Though he sensed that she was awake, Landon stayed still. He was curious to see what she would do. He’d seen the gamut. Women who turned to him for another round, women who wrote their numbers on cocktail napkins and slipped out. Women who went through his wallet. As Kait gingerly disentangled herself from his grip, he thought with disappointment that she was going to be a runner. Through slotted eyes, he watched her hastily pull on her jeans and tank, then pause by the mirror to finger comb her wild red hair. Without even a glance back at him, she slipped out of the bedroom.
Landon opened his eyes fully, irritation thrumming in his chest. He’d told her he wasn’t going to let her forget who she was with, and he wasn’t going to let her run from him either. Rising from bed, he pulled on his pair of jeans and walked bare-chested into the common room. He expected to find her gathering her purse, jamming on her shoes, halfway out the door. For a brief moment, he thought she’d already gone when he didn’t see her doing any of those things.

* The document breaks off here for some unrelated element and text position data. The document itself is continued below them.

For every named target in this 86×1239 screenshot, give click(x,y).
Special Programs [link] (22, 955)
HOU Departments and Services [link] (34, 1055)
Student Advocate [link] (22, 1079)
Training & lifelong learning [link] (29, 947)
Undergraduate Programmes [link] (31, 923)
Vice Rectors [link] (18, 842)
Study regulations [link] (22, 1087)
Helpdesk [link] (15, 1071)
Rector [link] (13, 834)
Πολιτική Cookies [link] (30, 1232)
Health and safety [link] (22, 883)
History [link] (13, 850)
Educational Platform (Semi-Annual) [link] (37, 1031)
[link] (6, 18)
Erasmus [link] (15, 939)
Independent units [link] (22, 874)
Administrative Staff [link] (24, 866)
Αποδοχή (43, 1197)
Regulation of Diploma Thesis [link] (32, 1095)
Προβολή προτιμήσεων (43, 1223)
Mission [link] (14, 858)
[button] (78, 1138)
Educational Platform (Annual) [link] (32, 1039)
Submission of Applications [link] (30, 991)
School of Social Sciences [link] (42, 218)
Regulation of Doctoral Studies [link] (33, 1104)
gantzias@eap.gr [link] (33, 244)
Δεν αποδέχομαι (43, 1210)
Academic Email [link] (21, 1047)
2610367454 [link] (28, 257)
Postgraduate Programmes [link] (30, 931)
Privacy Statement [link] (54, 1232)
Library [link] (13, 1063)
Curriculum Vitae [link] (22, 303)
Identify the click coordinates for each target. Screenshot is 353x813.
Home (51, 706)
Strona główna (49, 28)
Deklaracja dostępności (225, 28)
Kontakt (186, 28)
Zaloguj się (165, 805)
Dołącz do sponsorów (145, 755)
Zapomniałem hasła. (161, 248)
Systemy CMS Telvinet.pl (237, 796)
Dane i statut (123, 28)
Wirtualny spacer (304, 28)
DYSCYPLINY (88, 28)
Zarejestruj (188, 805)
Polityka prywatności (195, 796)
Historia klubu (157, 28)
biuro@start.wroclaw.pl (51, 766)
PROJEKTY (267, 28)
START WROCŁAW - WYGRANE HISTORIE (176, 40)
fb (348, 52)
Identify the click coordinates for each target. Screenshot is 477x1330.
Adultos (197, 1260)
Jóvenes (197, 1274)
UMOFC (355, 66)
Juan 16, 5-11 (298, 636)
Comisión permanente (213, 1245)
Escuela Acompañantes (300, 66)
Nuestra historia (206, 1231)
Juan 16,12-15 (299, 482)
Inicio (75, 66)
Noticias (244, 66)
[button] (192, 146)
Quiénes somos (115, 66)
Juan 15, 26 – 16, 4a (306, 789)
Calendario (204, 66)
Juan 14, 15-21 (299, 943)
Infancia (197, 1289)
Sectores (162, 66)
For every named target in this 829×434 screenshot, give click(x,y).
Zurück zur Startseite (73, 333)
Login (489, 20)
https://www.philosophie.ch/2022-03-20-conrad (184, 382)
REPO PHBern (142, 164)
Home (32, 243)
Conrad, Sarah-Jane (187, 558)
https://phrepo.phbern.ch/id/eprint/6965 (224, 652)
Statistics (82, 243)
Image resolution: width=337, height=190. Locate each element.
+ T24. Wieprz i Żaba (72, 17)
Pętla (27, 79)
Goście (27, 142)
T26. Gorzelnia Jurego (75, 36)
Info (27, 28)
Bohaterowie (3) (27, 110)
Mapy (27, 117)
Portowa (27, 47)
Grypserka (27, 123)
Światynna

Then he heard, “Come on! Stop being a piece of crap.” And spotted her in the kitchen, leaning over the coffee maker, frowning at it.
“It only responds to please and thank you,” he said, the tension in his chest beginning to loosen.
Kaitlyn glanced back at him. “Get back in bed. I was going to make you coffee.”
He raised his eyebrows suggestively. “Should I find the blindfolds?”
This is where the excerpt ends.